▶ _Estratto del testo_
E’ il classico tipo poi che controlla più volte i risultati dei calcoli, che non ama il lussureggiare della vegetazione e più in generale della natura e quindi cerca di controllarla dandogli una forma, in modo da rendergliela più rassicurante.
E’ talmente pignolo da vedere difetti perfino in quei lavori che gli altri giudicherebbe ben fatti, esamina l’accaduto in tutti i suoi dettagli, tiene all’etichetta, sia nel vestire, sia nel  parlare, sia nello stare con gli altri.
Secondo Rohr ed Ebert[2] gli 1 : << .. Asceti e puritani .. >>, sperano che  raggiungendo : << .. L’ideale ci si possa redimere. .. >>. Anelano poi a incontrare chi sia : << .. “ Perfetto “ .. >>, salvo rimanerne delusi scoprendone : << .. Lacune e punti deboli .. >>.  Per questo sono spesso religiosi : << .. “ Dio è perfetto “. .. >>.





[1] Claudio Naranjo, Carattere e nevrosi, Roma 1996, Astrolabio. L’autore qui riporta quanto scritto da Wilhelm Reich in Analisi del carattere, Varese 1973, Sugarco Edizioni S.r.l.
[2] Richard Rohr e Andreas Ebert, Scoprire l’Enneagramma, Cinisello Balsamo 1993, San Paolo Edizioni

giovedì 9 luglio 2015

Il Tipo 1 dell'Enneagramma, detto anche Perfezionista : quinto paragrafo

Super-Io, doppia vita, perdono e insoddisfazione


Altro elemento fondamentale del processo della formazione reattiva e quindi della personalità del nostro Perfezionista è il forte critico interno ( super-Io ), che il tipo 1 sviluppa in seguito alle reprimende patite e che è possibile definire come “ la coscienza dei propri doveri “.
Secondo la Palmer[1] infatti, allorquando i desideri risibili diventino pressanti il critico interno : << .. Impedisce di prendere consapevolezza delle emozioni inaccettabili. Se i desideri profondi traboccano dall'inconscio, il critico minaccerà immediatamente una punizione per impedirlo. Ogni minimo errore assume così proporzioni spaventose. L'attenzione è calamitata continuamente dagli sbagli e dalle opportune misure correttive. .. >>.
L’autrice  lo paragona a una sorta di : << .. Sorvegliante interiore .. >>, che, assoggettando : << .. Continuamente l’individuo  a un’accusa interiore che la maggior parte delle persone si rivolgerebbe solo se avesse commesso un serio crimine .. >>, gli fa : << .. Differire il piacere .. >>, a dopo aver compiuto il proprio dovere. Ciò per altro, procurandogli  un grande senso d’integrità, glielo fa parere come : << .. La parte migliore e più elevata del suo pensiero. .. >>.
L’estenuante tensione cui il Super-Io assoggetta il nostro 1 e che lo rende irritabile nonostante l’aplomb, viene meno quando il soggetto si sente a posto con la coscienza. In questo caso infatti, sia il senso di malessere che la vocina interiore spariscono, il nostro Tipo si rilassa e si sente a proprio agio.

[Record di posizione di parole ed elementi]

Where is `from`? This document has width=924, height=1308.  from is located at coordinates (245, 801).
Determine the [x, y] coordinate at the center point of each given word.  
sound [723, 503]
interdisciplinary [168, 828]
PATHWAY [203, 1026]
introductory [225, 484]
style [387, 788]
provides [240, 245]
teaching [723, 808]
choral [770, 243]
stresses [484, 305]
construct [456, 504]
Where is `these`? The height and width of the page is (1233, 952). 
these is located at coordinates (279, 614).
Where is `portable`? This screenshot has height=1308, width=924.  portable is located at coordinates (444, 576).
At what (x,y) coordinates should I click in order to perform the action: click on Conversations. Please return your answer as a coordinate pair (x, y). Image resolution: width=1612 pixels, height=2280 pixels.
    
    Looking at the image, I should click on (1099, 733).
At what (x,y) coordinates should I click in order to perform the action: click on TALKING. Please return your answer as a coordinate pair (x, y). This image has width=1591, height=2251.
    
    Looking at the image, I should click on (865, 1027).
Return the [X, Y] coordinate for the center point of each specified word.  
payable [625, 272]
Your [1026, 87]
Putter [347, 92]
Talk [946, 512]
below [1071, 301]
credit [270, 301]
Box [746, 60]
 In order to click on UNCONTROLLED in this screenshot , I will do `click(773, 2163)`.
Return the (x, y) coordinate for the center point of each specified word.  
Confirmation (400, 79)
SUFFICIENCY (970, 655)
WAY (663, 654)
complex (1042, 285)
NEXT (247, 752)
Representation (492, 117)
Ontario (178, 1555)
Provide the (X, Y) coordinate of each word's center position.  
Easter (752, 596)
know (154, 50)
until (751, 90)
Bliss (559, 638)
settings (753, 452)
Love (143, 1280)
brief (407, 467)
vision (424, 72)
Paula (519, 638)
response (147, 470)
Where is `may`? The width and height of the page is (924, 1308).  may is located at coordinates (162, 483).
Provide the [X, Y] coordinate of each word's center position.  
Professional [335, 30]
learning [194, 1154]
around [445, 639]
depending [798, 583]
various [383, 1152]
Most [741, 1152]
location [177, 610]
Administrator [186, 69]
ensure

▶ _Breve esercizio 1_
Puoi rendere come lista JSON di stringhe, una per riga, le righe dei record che vanno da quella che contiene "settings (753, 452)" fino alla fine dei record, estremi inclusi, tralasciando le righe vuote?
▶ _Breve esercizio 2_
Puoi portare avanti il testo sul Tipo 1 dell'Enneagramma a partire dall'ultima frase riportata?

▶ _Risultato esercizio 1_
[
  "settings (753, 452)",
  "Love (143, 1280)",
  "brief (407, 467)",
  "vision (424, 72)",
  "Paula (519, 638)",
  "response (147, 470)",
  "Where is `may`? The width and height of the page is (924, 1308).  may is located at coordinates (162, 483).",
  "Provide the [X, Y] coordinate of each word's center position.  ",
  "Professional [335, 30]",
  "learning [194, 1154]",
  "around [445, 639]",
  "depending [798, 583]",
  "various [383, 1152]",
  "Most [741, 1152]",
  "location [177, 610]",
  "Administrator [186, 69]",
  "ensure"
]

▶ _Risultato esercizio 2_
Il fatto tuttavia, prosegue la psichiatra, che le sue pulsioni istintive vengano regolarmente frustrate perché meno importanti dei doveri, causa : << .. Un’irritazione altrettanto cronica che ribolle sotto la superficie della correttezza formale. .. >>. Ciò fa si che l’1 sia particolarmente infastidito da persone gaudenti. Egli non può infatti stimare persone che non facciano nulla per estirpare da sé voglie che siano ben poco edificanti.
Qualora tuttavia la forza delle passioni lascive diventino incontenibili e questo è tipico di momenti di debolezza oppure di personalità insicure, può capitare che l’1 divenga incapace di tenere a freno gli istinti. In questi casi il nostro Tipo, onde salvare le apparenze e non cadere preda d’insopportabili critiche o peggio, manterrà una facciata irreprensibile anche se in segreto si lascerà andare a sfrenati divertimenti.  
Del resto, forse proprio perché è consapevole che lo sforzo necessario a mantenersi onesti è così alto, il Perfezionista è particolarmente propenso ad accordare il perdono a chi lo chieda sinceramente. La cosa infatti implica da parte del reo il riconoscimento della colpa nonché la promessa d’impegnarsi a non ricadervi più e quando ciò accade il Perfezionista vede spezzarsi le ragioni che lo rendono così critico verso chi sbaglia, ossia l’acquiescenza del prossimo al “ male “.
La compulsione del Perfezionista a fare bene, fatto che, come si è  già detto, lo porta  a tacitare qualunque pulsione possa apparirgli risibile, implica pure “ l’amputazione “ di una parte della sua personalità. L’annichilimento degli stimoli indesiderati infatti, porta al disconoscimento di diverse sue potenzialità, nonché una sorta di pigrizia, conseguenza appunto dello sforzo volto al tacitamento dei desideri e quindi a un impoverimento spirituale.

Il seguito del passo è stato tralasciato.